Homan Kin Cheung Ma, ME (Software Engineering), 2007

Using Variable Identifiers to Index the Java 1.4.2 API

Abstract
Having a collection of reusable software components or software reuse repository available can be a great asset for a developer in the development of a complex system. The advantages of software reuse, the software development methodology of building systems from existing software components, is well known to provide many benefits, through reduction in development time, the development of more reliable software, less maintenance and generally lower development costs. The Java Standard API is an example of such a software reuse repository and has grown enormously since Java's beginnings, now consisting of over 3,000 classes and 20,000 methods. The intent of this API is to provide high quality components that can be easily reused and so increase the Java developer' productivity but does it? In this thesis, I will try to answer this question.

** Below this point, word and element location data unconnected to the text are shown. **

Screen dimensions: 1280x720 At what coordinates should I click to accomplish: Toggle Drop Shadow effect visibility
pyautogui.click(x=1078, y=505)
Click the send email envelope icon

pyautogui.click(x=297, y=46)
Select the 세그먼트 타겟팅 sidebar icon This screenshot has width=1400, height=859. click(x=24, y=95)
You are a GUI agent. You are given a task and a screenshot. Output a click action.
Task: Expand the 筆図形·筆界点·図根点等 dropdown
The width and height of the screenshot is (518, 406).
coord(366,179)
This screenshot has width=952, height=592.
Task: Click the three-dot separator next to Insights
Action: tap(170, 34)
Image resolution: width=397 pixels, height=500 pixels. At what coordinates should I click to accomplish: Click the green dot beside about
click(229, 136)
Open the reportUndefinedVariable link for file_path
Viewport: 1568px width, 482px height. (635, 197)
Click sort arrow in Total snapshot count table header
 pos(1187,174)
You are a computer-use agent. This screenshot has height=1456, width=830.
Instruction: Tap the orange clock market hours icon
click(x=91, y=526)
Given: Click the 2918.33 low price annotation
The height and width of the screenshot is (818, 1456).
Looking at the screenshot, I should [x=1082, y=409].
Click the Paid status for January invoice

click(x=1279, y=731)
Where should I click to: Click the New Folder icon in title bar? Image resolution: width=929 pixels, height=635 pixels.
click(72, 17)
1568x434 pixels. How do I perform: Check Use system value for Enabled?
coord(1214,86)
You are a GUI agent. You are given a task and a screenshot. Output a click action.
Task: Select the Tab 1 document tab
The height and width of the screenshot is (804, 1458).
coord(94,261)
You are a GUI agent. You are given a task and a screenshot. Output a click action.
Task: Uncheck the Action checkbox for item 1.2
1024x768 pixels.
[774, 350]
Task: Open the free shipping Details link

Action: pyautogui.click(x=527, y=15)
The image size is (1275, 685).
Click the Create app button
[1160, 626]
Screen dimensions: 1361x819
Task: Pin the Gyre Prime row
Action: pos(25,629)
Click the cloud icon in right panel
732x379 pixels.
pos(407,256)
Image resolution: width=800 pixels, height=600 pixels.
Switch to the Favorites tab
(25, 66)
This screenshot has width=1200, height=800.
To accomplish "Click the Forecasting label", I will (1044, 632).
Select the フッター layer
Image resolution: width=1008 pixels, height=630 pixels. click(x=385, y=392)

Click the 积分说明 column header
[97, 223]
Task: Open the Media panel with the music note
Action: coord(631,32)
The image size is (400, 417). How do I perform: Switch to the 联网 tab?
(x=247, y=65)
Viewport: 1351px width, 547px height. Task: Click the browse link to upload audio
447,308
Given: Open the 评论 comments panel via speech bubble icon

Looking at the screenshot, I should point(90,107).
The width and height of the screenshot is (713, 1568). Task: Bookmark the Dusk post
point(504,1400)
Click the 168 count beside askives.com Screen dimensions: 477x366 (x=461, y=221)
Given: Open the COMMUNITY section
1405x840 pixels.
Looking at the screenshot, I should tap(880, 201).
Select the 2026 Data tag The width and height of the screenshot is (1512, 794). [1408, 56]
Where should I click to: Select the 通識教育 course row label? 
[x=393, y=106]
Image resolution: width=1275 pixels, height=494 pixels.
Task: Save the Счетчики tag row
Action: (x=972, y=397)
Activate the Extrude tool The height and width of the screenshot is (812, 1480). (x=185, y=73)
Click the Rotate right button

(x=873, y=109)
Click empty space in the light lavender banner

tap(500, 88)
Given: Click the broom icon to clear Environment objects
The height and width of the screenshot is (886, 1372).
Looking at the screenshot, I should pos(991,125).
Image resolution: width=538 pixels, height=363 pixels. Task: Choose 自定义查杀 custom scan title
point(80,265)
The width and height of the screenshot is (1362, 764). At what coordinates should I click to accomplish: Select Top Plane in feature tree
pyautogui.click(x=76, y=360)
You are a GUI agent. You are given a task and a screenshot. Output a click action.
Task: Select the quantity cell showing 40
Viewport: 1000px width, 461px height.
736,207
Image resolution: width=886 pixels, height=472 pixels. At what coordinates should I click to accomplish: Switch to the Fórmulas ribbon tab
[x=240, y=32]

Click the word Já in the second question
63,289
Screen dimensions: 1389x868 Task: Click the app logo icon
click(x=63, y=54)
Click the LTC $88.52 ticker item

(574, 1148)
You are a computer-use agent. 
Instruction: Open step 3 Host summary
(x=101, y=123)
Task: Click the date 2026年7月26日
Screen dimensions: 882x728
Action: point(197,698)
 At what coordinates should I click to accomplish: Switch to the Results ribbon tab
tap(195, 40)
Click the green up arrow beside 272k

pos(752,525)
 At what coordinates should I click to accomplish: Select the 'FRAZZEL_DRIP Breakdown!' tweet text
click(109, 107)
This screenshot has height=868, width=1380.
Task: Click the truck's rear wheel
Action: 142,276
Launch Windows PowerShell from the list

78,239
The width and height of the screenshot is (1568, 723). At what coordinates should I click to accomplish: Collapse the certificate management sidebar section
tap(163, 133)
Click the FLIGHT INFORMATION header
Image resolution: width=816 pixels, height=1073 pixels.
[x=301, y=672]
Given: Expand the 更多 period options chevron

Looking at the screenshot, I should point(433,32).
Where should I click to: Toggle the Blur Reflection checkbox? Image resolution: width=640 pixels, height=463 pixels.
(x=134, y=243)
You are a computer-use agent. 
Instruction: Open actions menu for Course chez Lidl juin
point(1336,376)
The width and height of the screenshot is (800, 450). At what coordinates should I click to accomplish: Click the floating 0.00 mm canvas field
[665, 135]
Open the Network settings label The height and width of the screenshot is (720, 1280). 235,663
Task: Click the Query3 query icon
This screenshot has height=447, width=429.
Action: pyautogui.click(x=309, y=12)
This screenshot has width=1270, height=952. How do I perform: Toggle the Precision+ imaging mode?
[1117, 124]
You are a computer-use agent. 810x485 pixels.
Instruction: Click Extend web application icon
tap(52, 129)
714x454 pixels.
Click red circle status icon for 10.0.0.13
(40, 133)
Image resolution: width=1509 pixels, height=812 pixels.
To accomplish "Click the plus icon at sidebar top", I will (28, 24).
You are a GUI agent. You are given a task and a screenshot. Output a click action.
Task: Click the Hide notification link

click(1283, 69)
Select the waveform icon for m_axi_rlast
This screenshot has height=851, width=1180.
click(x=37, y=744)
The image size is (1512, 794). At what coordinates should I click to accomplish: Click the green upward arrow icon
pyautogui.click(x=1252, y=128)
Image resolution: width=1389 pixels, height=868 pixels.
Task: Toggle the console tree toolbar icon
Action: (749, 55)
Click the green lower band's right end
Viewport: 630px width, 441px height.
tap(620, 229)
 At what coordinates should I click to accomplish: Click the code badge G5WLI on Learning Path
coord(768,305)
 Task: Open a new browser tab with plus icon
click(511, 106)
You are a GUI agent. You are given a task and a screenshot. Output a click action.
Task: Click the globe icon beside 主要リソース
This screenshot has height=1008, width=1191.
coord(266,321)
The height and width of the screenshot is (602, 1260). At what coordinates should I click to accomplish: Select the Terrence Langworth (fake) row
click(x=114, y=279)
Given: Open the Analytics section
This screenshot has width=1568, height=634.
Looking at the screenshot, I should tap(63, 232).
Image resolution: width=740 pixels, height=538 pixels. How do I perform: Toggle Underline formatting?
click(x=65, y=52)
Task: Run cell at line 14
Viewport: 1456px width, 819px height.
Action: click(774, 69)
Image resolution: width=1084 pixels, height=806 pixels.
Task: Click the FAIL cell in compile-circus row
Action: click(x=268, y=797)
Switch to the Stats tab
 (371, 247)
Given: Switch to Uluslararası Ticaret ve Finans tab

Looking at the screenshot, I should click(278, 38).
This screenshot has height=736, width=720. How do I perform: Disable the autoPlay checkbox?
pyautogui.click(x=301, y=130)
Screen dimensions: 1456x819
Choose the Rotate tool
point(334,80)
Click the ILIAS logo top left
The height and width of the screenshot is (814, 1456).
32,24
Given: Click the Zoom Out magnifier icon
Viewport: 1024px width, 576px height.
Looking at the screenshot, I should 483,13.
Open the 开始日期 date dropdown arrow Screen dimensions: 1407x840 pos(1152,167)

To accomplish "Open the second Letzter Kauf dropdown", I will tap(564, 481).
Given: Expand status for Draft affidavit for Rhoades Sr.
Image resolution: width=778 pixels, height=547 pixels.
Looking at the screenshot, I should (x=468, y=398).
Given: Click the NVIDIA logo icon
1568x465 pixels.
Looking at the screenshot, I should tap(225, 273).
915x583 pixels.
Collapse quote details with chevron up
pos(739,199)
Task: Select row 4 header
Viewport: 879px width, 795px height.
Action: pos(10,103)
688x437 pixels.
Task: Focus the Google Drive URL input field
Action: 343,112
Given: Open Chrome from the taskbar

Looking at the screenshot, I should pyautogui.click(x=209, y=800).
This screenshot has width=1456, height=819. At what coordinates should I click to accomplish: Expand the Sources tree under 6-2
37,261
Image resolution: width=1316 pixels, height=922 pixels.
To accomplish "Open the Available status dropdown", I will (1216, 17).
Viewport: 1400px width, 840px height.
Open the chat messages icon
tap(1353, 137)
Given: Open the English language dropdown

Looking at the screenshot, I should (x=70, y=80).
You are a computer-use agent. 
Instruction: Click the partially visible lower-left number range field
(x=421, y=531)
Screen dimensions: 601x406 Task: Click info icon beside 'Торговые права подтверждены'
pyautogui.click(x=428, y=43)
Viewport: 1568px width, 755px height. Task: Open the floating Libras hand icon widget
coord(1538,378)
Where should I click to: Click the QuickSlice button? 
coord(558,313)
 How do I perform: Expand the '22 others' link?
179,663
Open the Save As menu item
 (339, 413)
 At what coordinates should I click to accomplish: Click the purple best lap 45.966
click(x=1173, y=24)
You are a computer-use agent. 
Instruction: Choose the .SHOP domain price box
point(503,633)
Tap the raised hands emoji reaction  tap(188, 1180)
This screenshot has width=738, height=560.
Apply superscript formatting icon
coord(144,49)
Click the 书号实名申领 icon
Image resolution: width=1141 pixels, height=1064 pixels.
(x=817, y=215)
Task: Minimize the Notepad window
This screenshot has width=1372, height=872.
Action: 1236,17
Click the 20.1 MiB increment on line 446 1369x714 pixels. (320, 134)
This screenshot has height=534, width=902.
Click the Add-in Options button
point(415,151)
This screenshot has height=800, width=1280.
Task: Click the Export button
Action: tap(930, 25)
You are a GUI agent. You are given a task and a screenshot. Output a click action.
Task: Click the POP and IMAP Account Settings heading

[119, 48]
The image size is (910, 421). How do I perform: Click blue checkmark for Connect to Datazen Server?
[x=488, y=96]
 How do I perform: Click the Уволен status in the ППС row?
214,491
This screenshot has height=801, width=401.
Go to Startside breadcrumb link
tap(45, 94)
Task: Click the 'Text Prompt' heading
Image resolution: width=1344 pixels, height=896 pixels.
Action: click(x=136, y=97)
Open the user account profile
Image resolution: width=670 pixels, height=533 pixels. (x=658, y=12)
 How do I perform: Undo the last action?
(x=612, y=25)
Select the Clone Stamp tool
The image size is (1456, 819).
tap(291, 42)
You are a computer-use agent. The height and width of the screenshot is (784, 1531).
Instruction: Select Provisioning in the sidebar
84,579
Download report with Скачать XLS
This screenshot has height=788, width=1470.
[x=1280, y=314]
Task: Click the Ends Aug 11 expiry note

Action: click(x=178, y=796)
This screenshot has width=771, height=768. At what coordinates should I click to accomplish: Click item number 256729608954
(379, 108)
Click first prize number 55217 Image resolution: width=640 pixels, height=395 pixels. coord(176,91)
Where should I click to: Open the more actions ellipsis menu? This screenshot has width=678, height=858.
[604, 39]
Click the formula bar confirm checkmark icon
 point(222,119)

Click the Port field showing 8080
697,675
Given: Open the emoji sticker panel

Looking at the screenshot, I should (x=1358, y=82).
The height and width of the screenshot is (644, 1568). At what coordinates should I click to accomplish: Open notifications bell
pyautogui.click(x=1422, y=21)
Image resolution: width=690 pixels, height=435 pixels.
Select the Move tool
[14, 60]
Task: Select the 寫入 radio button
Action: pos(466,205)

In order to use the components within the Java API, the programmer has to locate the component first. What was found during the first half of my research, using an extensive corpus of open-source software, was that only about 50\% of the classes within the Standard API are used at all, and around 21\% of the methods are used. Having such a large reusable software component code repository can be very advantageous in the development of any java written software system, however there is generally a difficulty in locating relevant reusable components from the API, reflected by the low usage stats. Indexing tools have been seen as one method in reducing the complexity of locating components from the Java API. However, previous attempts into the development of an indexing tool have shown little success. The second part of my research presented in this thesis focuses on the development and testing of a new implementation of an indexing tool using information found within Java source code, particularly the use of variable identifiers. This research also provides opinions on the idea of information found within source code is not as useful as information found within documentation. I also discuss the implications this has for future development of both the API itself, and for tools to support the API.